• **Quoted passage**
# Mo's hole in the wall



## bfotk (Aug 26, 2020)

We often close off the front gate to our Tucson property and let the horses (three of them) play in the yard, so to speak.  There's an acre for them, minus structures.  One structure includes the feed room which has its own gate.

Yesterday young Mo (the Welsh Cobb-Morgan cross) apparently felt hungry, not that there's a scarcity of stuff to munch on in the yard, and butted his head through an exterior wall of the feed room.  At least that's what we assume.  He's a newbie and neither of the the other horses attacked the wall over the course of various years of opportunities.  How he found the space between studs is anyone's guess.

My wife spotted him with his head through the hole.  Sure, it's circumstantial, but he's showed creativity before.

Here are a couple of pics.  First the hole.







Now the head that was responsible.


----------



## frustratedearthmother (Aug 26, 2020)

• **Data section**
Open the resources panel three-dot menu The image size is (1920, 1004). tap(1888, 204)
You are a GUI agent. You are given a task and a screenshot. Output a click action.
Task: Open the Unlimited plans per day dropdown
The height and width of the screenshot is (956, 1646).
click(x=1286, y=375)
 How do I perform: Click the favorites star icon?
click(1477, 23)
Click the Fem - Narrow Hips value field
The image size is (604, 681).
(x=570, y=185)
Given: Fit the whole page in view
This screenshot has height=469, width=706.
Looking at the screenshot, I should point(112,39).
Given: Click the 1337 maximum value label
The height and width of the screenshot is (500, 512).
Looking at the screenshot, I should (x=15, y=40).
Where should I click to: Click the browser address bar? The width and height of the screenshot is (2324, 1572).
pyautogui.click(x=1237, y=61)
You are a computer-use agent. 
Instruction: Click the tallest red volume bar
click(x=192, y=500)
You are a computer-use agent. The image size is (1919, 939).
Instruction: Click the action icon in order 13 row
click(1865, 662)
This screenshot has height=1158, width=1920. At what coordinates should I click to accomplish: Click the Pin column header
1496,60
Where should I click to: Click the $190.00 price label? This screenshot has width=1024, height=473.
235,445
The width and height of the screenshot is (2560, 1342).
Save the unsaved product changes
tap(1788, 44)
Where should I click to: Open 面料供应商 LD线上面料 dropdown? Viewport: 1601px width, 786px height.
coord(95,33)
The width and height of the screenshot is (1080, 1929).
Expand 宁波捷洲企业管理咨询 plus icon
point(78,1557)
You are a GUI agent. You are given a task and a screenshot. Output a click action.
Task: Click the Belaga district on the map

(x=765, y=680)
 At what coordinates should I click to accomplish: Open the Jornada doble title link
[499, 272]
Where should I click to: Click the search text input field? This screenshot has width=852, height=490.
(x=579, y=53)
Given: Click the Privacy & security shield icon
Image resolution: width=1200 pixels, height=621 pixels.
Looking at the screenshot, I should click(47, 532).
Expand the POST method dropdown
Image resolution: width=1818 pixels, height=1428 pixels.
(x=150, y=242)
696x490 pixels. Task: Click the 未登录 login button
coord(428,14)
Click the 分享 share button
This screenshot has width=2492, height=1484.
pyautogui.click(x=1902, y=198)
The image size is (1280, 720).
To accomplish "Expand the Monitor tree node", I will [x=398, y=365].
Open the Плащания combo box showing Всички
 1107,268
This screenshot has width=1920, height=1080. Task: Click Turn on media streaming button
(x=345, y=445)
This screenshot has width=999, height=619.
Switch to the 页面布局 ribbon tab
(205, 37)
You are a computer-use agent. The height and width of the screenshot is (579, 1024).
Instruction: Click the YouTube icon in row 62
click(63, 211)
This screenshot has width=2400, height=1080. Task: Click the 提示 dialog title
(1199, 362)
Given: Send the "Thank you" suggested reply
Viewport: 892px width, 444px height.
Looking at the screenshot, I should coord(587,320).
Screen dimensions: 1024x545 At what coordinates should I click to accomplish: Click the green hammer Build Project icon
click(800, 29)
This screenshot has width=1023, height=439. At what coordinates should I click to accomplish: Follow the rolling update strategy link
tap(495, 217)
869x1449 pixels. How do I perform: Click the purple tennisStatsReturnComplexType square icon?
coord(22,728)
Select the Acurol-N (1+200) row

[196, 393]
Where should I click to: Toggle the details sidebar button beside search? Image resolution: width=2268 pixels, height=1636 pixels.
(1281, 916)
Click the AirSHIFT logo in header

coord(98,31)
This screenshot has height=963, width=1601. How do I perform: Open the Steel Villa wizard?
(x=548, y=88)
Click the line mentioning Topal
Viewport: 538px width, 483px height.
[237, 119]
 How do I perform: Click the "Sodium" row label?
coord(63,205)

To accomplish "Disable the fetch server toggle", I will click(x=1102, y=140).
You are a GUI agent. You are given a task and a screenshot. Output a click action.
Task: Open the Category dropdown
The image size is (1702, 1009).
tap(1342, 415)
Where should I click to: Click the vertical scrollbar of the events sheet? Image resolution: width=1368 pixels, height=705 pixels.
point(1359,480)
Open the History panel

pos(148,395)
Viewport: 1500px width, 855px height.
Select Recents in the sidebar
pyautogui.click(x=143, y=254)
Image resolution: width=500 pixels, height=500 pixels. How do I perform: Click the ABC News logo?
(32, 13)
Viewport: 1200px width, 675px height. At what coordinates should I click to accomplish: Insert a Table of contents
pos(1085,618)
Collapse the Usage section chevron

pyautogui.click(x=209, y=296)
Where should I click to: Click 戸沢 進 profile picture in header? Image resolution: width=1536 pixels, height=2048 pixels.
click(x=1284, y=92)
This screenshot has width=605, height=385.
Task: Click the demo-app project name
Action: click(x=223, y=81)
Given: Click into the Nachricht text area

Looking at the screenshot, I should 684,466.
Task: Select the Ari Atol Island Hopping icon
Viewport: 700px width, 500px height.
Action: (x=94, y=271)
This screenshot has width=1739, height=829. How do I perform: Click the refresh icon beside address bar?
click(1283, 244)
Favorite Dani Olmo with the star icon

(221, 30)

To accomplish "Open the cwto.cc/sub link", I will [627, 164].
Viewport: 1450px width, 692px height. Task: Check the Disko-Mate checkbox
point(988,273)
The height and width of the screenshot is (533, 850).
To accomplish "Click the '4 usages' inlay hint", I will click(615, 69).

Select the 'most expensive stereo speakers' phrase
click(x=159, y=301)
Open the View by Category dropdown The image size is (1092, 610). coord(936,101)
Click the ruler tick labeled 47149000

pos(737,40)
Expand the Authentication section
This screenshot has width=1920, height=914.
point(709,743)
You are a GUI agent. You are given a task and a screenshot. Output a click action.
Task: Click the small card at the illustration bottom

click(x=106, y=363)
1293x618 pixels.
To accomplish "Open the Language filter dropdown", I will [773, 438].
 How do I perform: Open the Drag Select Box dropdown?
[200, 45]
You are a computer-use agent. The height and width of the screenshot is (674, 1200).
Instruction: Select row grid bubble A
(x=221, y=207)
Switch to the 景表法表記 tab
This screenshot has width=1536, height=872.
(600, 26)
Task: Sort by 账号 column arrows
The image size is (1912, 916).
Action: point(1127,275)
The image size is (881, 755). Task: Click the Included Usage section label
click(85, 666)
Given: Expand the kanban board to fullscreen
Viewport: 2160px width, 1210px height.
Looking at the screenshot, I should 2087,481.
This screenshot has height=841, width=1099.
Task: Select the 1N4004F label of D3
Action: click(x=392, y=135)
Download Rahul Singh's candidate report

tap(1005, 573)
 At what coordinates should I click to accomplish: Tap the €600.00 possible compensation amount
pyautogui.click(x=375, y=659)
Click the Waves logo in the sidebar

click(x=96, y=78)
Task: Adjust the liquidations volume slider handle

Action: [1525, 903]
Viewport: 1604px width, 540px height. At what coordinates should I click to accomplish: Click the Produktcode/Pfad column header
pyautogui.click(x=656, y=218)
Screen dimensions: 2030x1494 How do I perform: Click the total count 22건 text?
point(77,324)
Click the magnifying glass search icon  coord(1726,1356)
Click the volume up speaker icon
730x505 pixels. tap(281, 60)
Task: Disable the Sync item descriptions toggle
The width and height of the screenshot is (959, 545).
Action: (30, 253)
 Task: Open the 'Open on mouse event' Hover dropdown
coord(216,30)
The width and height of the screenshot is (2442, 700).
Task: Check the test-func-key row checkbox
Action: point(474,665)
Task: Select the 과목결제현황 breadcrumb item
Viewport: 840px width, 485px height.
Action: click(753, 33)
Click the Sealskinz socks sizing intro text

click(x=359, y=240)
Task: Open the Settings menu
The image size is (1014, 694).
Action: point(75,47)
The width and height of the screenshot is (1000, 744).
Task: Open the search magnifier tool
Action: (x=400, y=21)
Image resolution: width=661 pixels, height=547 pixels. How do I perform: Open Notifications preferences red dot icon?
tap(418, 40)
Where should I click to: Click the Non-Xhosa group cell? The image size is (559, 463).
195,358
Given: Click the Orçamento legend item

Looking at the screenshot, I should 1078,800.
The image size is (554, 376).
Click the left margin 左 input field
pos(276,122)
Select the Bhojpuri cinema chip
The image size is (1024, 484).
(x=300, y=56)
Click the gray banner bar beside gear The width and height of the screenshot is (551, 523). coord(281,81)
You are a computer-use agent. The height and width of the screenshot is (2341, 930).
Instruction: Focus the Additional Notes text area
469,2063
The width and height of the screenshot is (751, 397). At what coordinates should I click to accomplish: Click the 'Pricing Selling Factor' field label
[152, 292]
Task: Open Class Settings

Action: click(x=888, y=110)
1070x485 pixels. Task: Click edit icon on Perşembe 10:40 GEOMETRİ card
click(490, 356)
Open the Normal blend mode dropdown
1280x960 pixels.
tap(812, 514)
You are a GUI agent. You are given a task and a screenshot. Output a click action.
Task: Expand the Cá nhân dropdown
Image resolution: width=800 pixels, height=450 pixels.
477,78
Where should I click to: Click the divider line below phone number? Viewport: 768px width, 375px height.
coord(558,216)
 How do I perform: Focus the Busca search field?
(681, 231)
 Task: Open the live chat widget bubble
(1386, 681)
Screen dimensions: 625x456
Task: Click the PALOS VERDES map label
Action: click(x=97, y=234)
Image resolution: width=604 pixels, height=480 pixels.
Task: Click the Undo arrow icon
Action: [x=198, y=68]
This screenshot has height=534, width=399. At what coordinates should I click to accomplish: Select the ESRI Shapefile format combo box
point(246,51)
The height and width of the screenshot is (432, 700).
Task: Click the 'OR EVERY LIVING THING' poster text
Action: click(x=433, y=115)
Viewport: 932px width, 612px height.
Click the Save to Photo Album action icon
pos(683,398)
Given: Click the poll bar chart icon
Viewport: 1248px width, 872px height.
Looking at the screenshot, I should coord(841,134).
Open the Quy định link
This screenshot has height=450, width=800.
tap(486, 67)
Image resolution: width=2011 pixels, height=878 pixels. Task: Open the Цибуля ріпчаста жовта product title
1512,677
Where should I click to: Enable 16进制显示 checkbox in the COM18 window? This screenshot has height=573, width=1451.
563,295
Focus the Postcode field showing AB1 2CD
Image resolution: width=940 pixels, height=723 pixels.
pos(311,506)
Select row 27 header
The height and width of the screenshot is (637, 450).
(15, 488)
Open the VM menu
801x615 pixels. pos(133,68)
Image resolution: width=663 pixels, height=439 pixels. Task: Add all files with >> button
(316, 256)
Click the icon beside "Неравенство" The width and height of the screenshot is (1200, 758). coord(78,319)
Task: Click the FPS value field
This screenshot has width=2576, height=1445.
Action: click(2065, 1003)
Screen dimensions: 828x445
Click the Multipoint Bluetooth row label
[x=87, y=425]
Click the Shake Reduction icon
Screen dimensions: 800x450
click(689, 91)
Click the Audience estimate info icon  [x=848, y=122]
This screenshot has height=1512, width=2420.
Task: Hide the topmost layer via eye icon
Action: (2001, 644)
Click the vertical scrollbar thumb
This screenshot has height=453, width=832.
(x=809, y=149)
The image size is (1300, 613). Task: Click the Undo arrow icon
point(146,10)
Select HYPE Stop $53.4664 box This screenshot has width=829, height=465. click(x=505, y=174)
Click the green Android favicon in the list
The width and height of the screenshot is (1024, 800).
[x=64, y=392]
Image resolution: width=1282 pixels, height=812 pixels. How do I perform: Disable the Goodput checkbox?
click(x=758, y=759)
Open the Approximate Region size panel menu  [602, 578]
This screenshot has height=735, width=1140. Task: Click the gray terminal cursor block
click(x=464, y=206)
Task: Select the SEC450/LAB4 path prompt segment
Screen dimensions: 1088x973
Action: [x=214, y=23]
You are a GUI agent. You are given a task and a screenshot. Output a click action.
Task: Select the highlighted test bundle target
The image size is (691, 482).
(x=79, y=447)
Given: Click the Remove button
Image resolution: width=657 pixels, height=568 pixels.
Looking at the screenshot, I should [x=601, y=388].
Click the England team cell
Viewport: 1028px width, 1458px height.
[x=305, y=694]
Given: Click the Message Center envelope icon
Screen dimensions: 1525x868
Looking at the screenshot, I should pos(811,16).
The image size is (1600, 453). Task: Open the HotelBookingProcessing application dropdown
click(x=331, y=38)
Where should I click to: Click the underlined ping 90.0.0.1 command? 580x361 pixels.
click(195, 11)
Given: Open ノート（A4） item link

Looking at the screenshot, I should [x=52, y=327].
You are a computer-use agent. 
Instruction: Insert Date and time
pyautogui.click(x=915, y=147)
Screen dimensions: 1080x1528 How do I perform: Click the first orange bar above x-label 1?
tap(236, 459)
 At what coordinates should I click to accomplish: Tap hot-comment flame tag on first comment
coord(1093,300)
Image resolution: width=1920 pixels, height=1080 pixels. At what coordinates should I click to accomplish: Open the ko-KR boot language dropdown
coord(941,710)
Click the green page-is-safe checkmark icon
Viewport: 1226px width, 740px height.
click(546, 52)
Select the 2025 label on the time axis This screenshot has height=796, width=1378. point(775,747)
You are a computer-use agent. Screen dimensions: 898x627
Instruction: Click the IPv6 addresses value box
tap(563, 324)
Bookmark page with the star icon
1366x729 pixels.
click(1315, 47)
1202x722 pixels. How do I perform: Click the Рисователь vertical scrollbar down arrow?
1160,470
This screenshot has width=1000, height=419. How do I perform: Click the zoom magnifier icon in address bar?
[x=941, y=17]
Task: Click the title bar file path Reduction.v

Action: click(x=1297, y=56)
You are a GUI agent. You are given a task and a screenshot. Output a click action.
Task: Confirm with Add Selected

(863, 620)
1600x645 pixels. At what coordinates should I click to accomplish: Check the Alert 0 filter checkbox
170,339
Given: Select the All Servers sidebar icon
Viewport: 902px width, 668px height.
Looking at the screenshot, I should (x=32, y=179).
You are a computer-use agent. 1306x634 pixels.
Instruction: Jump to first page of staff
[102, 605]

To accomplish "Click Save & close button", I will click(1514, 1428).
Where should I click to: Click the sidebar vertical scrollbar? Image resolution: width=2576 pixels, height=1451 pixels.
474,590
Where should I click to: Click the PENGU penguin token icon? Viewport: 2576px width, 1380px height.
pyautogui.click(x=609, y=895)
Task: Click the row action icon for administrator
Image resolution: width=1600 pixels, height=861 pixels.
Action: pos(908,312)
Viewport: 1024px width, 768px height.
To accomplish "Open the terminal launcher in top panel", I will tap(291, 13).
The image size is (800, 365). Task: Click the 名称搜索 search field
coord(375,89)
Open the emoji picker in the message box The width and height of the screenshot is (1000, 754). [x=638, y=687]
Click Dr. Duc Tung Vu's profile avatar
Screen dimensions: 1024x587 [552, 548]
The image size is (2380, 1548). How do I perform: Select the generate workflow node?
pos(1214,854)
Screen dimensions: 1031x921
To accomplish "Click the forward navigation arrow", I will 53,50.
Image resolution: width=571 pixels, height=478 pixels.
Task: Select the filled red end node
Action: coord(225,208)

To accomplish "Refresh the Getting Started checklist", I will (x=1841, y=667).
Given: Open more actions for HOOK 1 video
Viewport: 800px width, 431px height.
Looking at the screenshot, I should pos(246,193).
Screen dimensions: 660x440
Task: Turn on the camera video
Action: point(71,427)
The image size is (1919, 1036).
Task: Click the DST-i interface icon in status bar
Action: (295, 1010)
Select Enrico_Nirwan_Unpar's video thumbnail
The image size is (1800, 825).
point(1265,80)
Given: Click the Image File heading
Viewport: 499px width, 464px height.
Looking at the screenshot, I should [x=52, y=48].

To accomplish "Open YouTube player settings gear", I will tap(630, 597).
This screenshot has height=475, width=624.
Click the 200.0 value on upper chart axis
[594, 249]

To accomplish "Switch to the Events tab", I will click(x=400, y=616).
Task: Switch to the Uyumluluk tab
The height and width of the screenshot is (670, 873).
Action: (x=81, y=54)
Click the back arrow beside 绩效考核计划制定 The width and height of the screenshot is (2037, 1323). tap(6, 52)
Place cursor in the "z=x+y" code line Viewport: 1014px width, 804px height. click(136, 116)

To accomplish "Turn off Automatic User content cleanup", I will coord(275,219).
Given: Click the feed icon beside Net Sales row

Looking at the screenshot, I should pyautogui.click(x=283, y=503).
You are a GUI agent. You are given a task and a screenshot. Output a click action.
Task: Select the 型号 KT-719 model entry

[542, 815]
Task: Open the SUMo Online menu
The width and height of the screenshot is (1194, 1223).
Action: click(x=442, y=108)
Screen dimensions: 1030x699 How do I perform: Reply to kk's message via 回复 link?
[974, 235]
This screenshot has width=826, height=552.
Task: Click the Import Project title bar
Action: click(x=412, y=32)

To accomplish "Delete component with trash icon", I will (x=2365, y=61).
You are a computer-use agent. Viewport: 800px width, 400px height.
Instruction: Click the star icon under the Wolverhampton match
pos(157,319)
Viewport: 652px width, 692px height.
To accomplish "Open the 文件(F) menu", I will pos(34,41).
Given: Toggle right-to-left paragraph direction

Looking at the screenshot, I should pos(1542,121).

• **Written task A**
In the forum thread about Mo's hole in the wall, what cross is Mo?
• **Written task B**
Carry on the forum thread about Mo's hole in the wall, starting after its last line.
You can leave the entries aside.

• **Expected answer A**
A Welsh Cobb-Morgan cross.

• **Expected answer B**
Are there horns hidden under his fly mask?    That's behavior I would expect from a goat - not a horse!   

And - Welcome!


----------



## B&B Happy goats (Aug 26, 2020)

Welcome to BYH , lol...great introduction pictures   ...keep them coming, we love photos


----------



## thistlebloom (Aug 26, 2020)

Welcome! He's a cute little guy.
I'll give him the benefit of the doubt and guess he was really after the wrenches so he could fix something.


----------



## Baymule (Sep 4, 2020)

Don't you love a smart horse? Mine got into the feed room, opened and scattered a brand new box of 4" deck screws, tore open feed bags, scattered feed, hay and tools all over the place, pooped in there even. They had quite the party. I went out to feed and found their mess. Nobody had colic, looked sick or was dead, but they didn't get any supper that night!


----------



## Mini Horses (Sep 4, 2020)

That's amazing.  I've had them jump, open, go thru or under but so far, no remodeling from them.   He sure doesn't look underfed BUT, that hay looks really good, you have no pastures in that area of the country and hey, he couldn't help himself -- the smell was just too much!    😁 

Would have been interest to have seen that in action.  🤔

Welcome to the group!


----------



## Bunnylady (Sep 4, 2020)

I've seen goats  knock their heads against walls or fence posts, apparently just for the fun of it, but never a horse. I'm thinking it more likely that the hole started with a misdirected kick or an attempt to scratch an itch, which then just had to be investigated further!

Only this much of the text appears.